| YOUR GOAL |
According to the forum post on CO2 in planted tanks, what CO2 level did people treat as the "magic number" back in the 90's?

| READING TEXT |
After trying both methods myself I'm convinced that the difference between CO2 and non-CO2 cannot be overstated. So, if everyone agrees on this point, then why is there a trend toward more CO2? If you look back at what people were posting in the 90's the 'magic number' was between 10 and 15 ppm. This has been slowly creeping upwards to about 30 ppm (or more) now, although thankfully people are now starting to talk more in terms of pH depression. This is probably a more reproducible measure of CO2 concentration between setups. I agree with Hoppy about the difficulties inherent in measuring CO2. Most methods that derive it from KH and pH are neither accurate nor reproducible. 

If I was in the business of setting up planted tanks for a living I'd be perfectly content with healthy, but not extreme rates of growth. Rapid growth = more maintainance, which would be a bad thing. If you look at Amano's work and many others, they keep fish loads quite low compared to what many of us try to get away with. I think this has major benefits when it comes to algae control. If I put my fish load into his tanks I think you'd see trouble pretty quickly.

The bottom line is that people use CO2 as a tool for algae control and robust plant growth. Some species are very difficult without it. For whatever reason, healthy, actively growing plants tend to remain algae-free. Plants are often carbon-limited in our tanks, especially in the high-light, nutrient-rich soup we like to use. If my plants would stay looking good, I'd be perfectly happy using less CO2 with slower growth rates, requiring less maintenance. But, I have a million fish in the tank, reasonably high light, EI nutrient levels, and I find the extra CO2 helps keep the algae down. I'm sure I could achieve the same (probably better) results by getting rid of 2/3 of the fish and using less CO2.

| PROVIDED DATA |
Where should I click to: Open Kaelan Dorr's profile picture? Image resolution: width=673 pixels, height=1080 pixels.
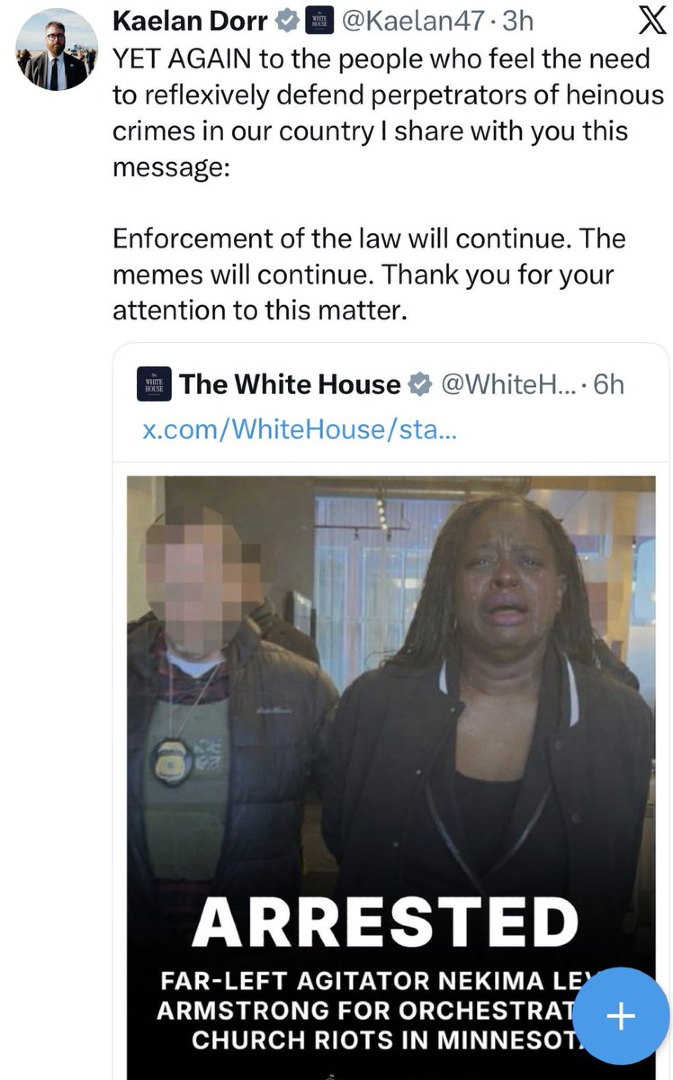tap(56, 50)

| ANSWER FOR THIS EXERCISE |
Between 10 and 15 ppm.